For me, New Year was celebrated with our adopted Greek traditions, one of which is cutting the Vasilopita. I was a bit sluggish this year and late making the Vasilopita – a sweet bread for Saint Basil whose name day is January 1st. Early on December 31st, I made the buttery, eggy sweet dough and crossed it as per custom which you can read about in one of my early posts: Bread for Saint Basil. The recipe is in that post, too. Luckily, I had all the ingredients to hand.

It rose and was baked in the nick of time for midnight cutting.

One food my husband is quite fond of is Brussel sprouts – a very British Christmas tradition. To me these are the antithesis of comfort food since my early childhood was spent trying my best to eat those soggy overcooked ‘little cabbages’ and often failing. This vegetable is not very common here in Greece and I have happily gone without in the last few holidays. But after my husband mentioned his nostalgic wish for Brussel sprouts to a friend, he started a chain reaction (not uncommon in Greece). A friend of this friend mentioned it to a friend of theirs who managed to source the last ones on the shelf in a supermarket in Kalamata in the Peloponnese. So, just before Christmas, a small packet of those green ‘little cabbages’ landed on our doorstep. When looking at novel ways to use these, I ran across numerous recipes for raw Brussel sprout salads. Taking this as inspiration, I created my own version which has changed my perception of the vegetable.

Brussel Sprout Salad with Red Cabbage and Orange
Although I use balsamic glaze here, you can substitute regular balsamic vinegar keeping in mind that it is more acidic and thinner than the glaze.

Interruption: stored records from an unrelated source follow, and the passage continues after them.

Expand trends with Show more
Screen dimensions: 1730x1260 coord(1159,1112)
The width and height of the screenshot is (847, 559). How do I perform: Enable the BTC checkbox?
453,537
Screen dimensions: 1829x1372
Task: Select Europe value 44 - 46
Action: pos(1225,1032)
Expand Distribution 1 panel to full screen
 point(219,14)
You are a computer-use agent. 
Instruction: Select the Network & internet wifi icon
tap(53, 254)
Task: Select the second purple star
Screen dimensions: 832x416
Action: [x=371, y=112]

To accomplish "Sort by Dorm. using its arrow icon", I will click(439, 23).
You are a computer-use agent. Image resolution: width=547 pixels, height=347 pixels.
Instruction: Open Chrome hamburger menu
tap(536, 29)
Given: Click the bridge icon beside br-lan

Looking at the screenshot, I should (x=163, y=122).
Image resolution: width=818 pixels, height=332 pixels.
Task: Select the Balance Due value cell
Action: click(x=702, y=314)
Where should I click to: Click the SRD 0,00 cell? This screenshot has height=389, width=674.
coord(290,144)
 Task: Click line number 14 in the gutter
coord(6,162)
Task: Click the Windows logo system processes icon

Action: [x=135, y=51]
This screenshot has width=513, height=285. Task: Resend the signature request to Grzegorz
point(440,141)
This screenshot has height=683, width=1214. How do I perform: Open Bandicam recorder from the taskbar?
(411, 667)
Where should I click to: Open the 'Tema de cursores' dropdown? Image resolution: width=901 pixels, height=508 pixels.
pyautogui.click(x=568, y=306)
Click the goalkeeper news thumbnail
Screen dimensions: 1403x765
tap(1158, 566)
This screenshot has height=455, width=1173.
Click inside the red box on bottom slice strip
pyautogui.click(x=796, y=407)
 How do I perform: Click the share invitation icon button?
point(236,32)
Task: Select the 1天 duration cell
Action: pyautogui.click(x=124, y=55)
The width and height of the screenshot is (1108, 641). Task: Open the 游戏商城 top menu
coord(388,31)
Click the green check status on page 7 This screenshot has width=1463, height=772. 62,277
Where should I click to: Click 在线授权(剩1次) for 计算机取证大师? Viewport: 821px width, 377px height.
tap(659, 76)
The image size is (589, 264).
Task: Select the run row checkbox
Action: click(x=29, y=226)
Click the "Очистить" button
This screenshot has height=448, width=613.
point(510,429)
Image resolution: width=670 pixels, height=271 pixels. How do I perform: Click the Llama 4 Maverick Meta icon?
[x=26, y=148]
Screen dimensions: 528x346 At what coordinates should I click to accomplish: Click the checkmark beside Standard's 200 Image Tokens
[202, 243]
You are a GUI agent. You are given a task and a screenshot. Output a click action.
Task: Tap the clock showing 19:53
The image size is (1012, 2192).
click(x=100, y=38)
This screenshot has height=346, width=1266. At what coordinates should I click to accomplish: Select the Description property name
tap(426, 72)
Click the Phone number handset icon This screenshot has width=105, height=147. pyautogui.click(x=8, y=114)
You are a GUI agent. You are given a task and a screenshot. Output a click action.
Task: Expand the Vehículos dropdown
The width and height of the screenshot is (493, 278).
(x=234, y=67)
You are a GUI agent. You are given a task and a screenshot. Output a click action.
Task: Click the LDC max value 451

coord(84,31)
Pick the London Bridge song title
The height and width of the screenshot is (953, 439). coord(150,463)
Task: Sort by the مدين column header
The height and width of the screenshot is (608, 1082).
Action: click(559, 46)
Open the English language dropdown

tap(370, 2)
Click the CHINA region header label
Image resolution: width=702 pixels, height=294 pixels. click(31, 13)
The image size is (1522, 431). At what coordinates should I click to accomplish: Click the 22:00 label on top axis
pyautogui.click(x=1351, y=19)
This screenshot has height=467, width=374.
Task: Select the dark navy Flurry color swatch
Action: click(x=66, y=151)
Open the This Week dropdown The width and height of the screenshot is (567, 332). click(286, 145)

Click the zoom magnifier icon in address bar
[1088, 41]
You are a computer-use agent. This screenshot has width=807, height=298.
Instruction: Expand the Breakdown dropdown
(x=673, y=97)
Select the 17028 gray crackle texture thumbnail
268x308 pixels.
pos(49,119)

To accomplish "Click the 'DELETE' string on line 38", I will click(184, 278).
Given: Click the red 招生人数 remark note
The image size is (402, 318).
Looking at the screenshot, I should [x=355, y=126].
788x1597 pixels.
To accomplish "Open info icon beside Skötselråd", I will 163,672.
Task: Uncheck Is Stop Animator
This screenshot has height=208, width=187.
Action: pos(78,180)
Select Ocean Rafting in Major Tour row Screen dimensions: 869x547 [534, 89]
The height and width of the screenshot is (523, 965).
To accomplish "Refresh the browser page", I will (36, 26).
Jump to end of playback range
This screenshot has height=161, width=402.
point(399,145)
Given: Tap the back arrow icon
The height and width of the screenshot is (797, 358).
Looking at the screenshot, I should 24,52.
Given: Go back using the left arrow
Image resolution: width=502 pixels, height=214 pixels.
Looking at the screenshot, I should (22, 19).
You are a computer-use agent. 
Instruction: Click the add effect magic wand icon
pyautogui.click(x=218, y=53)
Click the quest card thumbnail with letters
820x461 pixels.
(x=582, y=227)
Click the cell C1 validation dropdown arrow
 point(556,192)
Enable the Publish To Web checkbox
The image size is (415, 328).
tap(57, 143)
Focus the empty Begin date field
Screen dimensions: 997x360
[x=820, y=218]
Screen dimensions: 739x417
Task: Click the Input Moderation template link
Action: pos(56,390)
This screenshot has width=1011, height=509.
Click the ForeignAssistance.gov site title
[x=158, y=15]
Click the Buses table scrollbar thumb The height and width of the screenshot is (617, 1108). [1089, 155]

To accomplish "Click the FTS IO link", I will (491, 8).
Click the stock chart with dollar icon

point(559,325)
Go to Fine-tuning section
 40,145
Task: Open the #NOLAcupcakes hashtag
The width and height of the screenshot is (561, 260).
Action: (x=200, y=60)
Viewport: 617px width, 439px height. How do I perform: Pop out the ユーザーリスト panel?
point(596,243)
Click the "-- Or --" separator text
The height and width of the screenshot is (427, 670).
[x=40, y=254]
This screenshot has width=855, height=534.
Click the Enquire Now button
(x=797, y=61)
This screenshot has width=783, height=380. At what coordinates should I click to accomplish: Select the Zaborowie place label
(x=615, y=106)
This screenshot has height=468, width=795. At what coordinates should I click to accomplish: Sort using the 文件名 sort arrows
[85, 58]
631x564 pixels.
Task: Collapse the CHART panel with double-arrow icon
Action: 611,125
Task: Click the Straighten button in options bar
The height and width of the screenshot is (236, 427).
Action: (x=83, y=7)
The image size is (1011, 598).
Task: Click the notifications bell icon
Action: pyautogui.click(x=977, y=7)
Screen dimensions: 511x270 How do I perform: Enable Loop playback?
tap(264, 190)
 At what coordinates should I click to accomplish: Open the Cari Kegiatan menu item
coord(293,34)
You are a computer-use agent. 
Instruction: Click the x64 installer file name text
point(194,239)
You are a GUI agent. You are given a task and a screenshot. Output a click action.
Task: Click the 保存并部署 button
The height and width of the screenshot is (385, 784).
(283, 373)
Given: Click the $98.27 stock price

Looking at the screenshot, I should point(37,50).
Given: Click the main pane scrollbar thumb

  • 6-8 large Brussel sprouts
  • 1/4 small red cabbage
  • 1 orange
  • pinch of salt
  • 2 Tablespoons dried cranberries
  • 2 Tablespoons chopped hazelnuts
  • olive oil
  • balsamic glaze

Remove any outer leaves from the Brussel sprouts that are damaged. Clean, cut in half lengthwise and cut out any core from the end. Slice horizontally to form shreds. Place in a bowl. Do the same for the cabbage and slice into thin shreds. Add to the bowl. Cut the top and bottom off the orange and cut off the rind down to the orange flesh. Cut out orange segments and cut into pieces. Add the pieces and any juice from the cutting board to the bowl. Add the cranberries. Sprinkle with salt and mix in. Let it sit for up to half an hour. To dress the salad, drizzle on olive oil and add a little balsamic glaze. Mix and sprinkle on the hazelnuts and mix again. Serve.

This year, since it was just the two of us, we roasted a chicken for Christmas dinner instead of our traditional turkey. It was ‘black’ chicken (μαύρο κοτόπουλο) which, despite its name, is not black flesh, but a breed of black feathered chicken whose meat is prized and is recommended for roasting. It was perfect and juicy.

Defrosting!

Of course, we also made our traditional curry with the leftovers. To go with that curry, Athens has a small branch of the British shop Marks & Spencers which delivered a number of pantry items to the house before the holidays – one of which was their lovely mango chutney. A little something special, but then this has been a year of #TinyJoys. Of course, if I had had more of those Brussel sprouts, I would have been tempted to try to make Brussel sprout bhaji to go with the curry. That bhaji recipe is on the list of things to try in the future.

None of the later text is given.